At the official 69.5 million, planned spend is about £18,580 per head. The most defensible "people actually here" figure sits between the present-population estimate of roughly 70.3 million and the 75 million on the books. Even the conservative end means services planned for a couple of million fewer people than use them. This measures provision spread thinner, not a clean fiscal loss: uncounted people pay VAT and income tax too, so treat it as dilution rather than a bill.
"The GP lists are just inflated." Partly true, which is why this page does not call 75 million the resident population. It is the number on the books. The sharper fact is that the ONS builds its own admin estimate from these lists, decides the excess is not real, and the government then declines to run a census that would settle it.
"Could it be 80 million?" No. No dataset, physical, administrative or academic, supports ten million people above the official count. The honest ceiling is about 75 million on the books and roughly 70 to 72 million actually present.
"Visitors and tourists aren't residents." Correct, and the headline says "on the books" and "present", not "resident". But the roughly 800,000 visitors here on an average day still use roads, A&E, water and trains. They are a real load on services even when they are someone else's citizens.
"The hidden millions are the small boats." They are not. Channel arrivals almost all claim asylum, and ONS already adds asylum and small-boat flows into its migration figures. The people genuinely missing from the count are visa overstayers and visitors who never left, which is precisely the population the state stopped measuring in 2020.
"The ONS already adjusts for all this." It adjusts, then revises upward year after year, which is the problem rather than the reassurance it is presented as. An estimate corrected up by hundreds of thousands each time better data arrives is not a settled count.
Policy Exchange published The Case for a 2026 Emergency Census in England in December 2025, arguing that migration-driven growth since 2021 makes a mid-cycle count necessary. Centre for Cities called for a "corrections census" after the 2021 base was published. Parliament's own research service has documented the long-standing gap between GP registrations and ONS estimates. The ONS itself is rebuilding population measurement around administrative data because the old method no longer holds. The government's answer: no emergency census, next count in 2031.

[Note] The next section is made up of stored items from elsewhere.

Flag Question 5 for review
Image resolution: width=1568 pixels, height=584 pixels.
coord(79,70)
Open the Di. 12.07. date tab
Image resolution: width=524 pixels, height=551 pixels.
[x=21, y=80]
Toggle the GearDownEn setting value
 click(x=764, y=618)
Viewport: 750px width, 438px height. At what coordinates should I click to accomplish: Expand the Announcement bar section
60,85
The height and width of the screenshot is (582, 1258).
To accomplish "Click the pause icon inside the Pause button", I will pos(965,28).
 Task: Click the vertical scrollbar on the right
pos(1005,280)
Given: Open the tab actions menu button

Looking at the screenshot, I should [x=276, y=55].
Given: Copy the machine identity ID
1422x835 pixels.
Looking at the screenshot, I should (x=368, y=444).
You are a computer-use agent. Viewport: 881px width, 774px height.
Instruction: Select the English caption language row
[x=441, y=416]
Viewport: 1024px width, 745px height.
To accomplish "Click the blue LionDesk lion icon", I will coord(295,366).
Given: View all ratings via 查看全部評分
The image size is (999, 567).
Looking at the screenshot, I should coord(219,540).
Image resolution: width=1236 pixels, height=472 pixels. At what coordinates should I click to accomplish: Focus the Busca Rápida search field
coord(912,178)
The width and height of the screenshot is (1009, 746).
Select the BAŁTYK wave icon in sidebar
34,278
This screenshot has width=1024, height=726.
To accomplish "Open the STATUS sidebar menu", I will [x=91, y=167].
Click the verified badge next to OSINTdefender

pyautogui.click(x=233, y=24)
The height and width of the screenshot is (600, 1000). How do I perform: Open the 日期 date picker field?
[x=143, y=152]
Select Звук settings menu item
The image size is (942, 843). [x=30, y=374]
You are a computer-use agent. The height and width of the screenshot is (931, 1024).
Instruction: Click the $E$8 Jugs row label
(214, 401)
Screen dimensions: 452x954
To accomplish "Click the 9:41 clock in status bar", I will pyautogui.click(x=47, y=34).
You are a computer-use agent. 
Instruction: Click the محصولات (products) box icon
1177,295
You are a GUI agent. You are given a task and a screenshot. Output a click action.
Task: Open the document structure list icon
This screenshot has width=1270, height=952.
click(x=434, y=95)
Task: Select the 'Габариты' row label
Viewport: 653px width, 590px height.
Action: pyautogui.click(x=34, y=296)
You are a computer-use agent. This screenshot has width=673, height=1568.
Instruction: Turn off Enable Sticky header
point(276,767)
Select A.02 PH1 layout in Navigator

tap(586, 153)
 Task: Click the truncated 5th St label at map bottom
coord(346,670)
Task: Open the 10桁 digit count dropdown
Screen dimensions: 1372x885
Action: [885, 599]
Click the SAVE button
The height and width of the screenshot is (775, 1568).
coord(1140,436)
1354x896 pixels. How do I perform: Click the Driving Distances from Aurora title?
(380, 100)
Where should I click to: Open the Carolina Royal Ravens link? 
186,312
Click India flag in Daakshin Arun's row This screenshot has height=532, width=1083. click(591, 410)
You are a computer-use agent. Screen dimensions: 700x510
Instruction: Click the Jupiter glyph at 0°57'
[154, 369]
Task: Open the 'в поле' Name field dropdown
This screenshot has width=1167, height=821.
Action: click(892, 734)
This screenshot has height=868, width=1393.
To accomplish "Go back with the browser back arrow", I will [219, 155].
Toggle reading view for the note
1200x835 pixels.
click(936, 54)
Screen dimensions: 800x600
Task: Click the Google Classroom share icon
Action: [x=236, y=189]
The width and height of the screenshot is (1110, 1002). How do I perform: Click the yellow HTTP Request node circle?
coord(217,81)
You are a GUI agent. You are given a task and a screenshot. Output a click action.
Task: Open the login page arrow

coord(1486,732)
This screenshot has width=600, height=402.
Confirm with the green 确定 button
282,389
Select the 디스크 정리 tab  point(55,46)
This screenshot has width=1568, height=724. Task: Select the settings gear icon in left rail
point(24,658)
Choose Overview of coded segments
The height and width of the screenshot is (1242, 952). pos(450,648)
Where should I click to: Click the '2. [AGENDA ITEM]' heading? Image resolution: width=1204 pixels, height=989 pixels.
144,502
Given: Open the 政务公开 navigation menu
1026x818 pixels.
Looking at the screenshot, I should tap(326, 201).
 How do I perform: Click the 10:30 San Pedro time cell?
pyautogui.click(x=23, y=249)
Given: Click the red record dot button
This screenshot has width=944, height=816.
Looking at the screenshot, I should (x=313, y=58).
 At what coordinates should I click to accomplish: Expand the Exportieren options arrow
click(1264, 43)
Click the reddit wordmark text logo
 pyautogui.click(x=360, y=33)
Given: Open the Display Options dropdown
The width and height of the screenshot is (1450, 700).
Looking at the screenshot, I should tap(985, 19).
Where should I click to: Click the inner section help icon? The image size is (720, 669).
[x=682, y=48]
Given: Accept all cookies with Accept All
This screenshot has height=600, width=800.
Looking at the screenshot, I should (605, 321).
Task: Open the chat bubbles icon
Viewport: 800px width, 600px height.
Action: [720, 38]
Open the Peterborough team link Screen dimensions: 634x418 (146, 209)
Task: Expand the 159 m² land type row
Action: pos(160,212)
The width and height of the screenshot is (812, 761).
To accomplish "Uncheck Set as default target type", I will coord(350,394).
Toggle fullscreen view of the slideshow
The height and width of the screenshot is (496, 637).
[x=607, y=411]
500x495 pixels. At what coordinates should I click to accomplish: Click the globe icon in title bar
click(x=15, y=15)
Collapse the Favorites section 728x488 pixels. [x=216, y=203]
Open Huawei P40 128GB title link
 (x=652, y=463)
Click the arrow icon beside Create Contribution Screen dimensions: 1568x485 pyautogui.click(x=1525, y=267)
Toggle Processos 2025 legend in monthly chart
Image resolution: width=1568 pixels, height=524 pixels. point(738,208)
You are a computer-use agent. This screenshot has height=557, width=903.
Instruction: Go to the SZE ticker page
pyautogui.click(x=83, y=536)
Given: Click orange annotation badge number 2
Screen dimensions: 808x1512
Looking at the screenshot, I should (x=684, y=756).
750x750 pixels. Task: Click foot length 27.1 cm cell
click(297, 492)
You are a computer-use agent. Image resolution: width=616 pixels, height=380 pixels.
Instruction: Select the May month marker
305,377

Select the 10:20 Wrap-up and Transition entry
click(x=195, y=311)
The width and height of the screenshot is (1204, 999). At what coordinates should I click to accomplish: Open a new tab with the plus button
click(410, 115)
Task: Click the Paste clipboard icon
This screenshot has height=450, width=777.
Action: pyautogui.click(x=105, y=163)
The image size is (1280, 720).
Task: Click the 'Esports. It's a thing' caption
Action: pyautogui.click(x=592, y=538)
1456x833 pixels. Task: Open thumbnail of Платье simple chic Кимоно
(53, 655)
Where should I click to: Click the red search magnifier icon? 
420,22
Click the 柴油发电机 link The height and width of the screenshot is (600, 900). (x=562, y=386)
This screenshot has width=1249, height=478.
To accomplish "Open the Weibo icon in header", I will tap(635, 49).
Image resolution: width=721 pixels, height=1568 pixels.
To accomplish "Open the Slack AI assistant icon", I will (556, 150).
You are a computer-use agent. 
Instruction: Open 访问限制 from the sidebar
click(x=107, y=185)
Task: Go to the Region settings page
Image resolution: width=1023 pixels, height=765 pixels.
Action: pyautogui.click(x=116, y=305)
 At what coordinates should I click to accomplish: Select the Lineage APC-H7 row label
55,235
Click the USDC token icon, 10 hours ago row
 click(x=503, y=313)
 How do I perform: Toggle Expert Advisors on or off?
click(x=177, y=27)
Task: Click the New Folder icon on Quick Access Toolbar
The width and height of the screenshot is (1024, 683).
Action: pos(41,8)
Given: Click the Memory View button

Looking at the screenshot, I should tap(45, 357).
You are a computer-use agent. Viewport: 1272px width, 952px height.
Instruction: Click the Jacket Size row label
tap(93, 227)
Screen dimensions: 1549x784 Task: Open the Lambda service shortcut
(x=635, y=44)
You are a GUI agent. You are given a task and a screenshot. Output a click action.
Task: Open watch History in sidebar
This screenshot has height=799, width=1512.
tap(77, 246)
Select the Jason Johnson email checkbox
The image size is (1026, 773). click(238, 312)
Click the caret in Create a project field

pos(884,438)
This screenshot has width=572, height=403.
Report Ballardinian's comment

GP registers: NHS England Digital, Patients Registered at a GP Practice (England, 63.7m); Public Health Scotland, General Practice Demographics (6.02m); StatsWales / NWSSP, patients registered (~3.31m, Jan 2026); NISRA / BSO, GMS Annual Statistics (2.055m, NI). UK total ≈ 75.0m. Each compared to the latest ONS estimate for that nation.
Official population: ONS, Provisional UK population estimate, mid-2025, 69,487,000, published 27 November 2025. Usual residents, 12-month definition.
Present population: ONS usual residents plus an average daily visitor figure derived from VisitBritain inbound nights (293 million in 2024, ÷ 365 ≈ 800,000). A derivation, not an official total.
Water "clandestine population": Ofwat RAG 4.11 reporting guidance; Thames Water and United Utilities WRMP24 demand methodologies. Company "population served" starts from the ONS estimate and adds a modelled uplift, so it is not an independent count; it is presented here as the industry's own stated belief that the census undercounts.
Irregular population: Pew Research Center, unauthorised UK population, 700,000–900,000 (2017 basis; the earlier 1.2m figure was retracted in March 2025). Exit-check discontinuation per Home Office immigration statistics.
Caveats: GP registers include genuine list inflation, duplicates and delayed de-registration; the 75m is "on the books", not a resident headcount. Visitor and short-term figures are presence, not residence. The defensible claim is not an exact hidden total but that several independent systems sit above the official count, the state's own planners assume an undercount, and the government has stopped measuring the population that would close the gap.